Nicolas, beautifully and sensitively interpreted by Laurie Kynaston, is in pain. In his own words : he ‘can’t manage anymore’. The hypothesis that his current state might be due to his parent’s separation is voiced early on and you don’t need to be Freud to understand that this has affected him deeply.
The drama resides in the adults’ struggle to see and properly respond to the young man’s cries for help. Early on, while he is still looking for external causes to his son’s incomprehensible behaviour, Pierre imagines that Nicolas might have been ‘disappointed in love’. He plucks the idea out of thin air, imagining some girl at school but, without knowing it, he has guessed right. Because a child’s first love is his parents… So yes, when that love breaks, disappointment ensues and, in Nicolas’ case, disappointment to the point of breaking.

Michael Longhurst’s production is fluid and masterfully paced. Early on he creates striking images and emotional depth by cross-fading certain key scenes into the next. When, for example, Pierre explains to Sofia that he cannot abandon his son, as he is still holding Nicolas in his arms from the previous scene…

The acting is impeccable throughout: John Light and Amanda Abbington are utterly believable as the concerned and clueless parents. Amaka Okafur gives Sofia the feistiness of a step mother who wants to do the right thing but not at the price of her own family and happiness.

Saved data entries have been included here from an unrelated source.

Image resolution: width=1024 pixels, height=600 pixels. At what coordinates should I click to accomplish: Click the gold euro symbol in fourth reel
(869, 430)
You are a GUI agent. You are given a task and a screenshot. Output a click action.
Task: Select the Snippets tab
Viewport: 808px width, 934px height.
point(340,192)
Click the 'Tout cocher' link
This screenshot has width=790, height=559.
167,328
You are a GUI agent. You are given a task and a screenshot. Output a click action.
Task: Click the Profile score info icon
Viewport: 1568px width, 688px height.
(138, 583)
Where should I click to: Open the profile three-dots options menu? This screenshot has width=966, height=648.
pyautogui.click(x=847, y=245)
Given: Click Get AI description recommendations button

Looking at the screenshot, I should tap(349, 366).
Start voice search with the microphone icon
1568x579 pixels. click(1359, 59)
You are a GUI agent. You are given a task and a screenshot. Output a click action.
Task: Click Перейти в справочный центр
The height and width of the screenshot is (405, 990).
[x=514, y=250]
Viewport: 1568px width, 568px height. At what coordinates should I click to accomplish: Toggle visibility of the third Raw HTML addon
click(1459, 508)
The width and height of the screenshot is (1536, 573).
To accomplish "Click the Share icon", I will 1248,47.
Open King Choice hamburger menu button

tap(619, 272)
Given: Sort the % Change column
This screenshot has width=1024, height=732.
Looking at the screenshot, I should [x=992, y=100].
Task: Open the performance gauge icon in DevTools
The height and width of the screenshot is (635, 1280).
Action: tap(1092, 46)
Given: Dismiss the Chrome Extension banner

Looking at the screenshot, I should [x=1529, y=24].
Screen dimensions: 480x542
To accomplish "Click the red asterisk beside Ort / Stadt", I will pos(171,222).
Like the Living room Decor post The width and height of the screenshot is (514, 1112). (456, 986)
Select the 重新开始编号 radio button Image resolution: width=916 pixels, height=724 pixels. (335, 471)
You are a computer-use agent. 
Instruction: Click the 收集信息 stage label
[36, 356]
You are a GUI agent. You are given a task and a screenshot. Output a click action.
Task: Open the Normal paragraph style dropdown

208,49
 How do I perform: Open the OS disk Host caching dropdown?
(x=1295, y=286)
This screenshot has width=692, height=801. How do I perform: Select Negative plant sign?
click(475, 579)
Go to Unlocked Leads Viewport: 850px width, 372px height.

The subject of Florian Zeller’s play is broader than ‘teenage depression’ or parent-child relations. Many things ring true like the difficulty families have in accepting a close one’s mental pain, how mysterious and incomprehensible this suffering seems to others and how unforeseeable the outcome often feels. Although the metaphorical mess is generally there for all to see, when faced with a loved one’s depression or seeming inability to cope, we often fear the worse without being able to determine whether we are worrying too much or too little.
The play’s double ending cleverly and movingly exacerbates the paralysing uncertainty families face. Will ‘everything be alright’, will things ‘get back to normal’ or ?

The Son runs until 2 November.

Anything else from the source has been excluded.